> Unfortunately, for the individual victim, paying is usually the best of a set of bad options

Is it?

From the perspective of the hacker, the hacker's best move is to take the money and simply demand more. There's zero incentive for the hacker to return the victim's data.

This becomes a probablistic situation: the approach I'd take if I were a victim would be to borrow an analogy from poker for the problem of deciding whether to call in order to possibly win a pot. First, I'd determine how much the data is worth to me, and use that to determine my "pot odds":

    pot_odds = ransom / value_of_data

I'd then try to figure out how often hackers actually return the data on a ransom:

    odds_of_data_being_returned ~= times_data_has_been_returned_after_ransom_paid / times_ransom_has_been_paid

At this point, we can decide whether it's a rational choice to pay the ransom:

    if pot_odds < odds_of_data_being_returned:
        pay_the_ransom()

Areas for research: this is a pretty unsophisticated way of determining the odds of the data being returned.
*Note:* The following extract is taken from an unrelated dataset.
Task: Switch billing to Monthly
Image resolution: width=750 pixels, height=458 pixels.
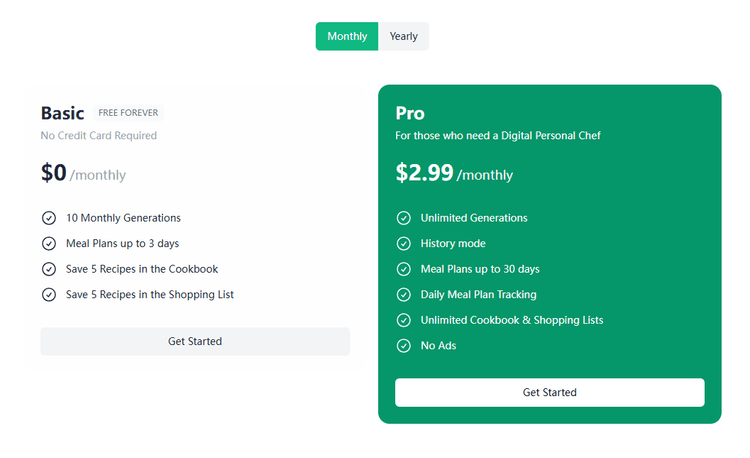Action: coord(347,36)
I don't have data on how often hackers return data upon being paid the ransom, but I suspect if we gathered data we could get a better probability. For example, one could use linguistic patterns in the hacker's communication to fingerprint different ransomware hackers, and use that to get a probability for each individual hacker. It's likely that some hackers never return the data, and some hackers always return the data, and each of these probabilities has drastically different effects on the outcome of our decision algorithm.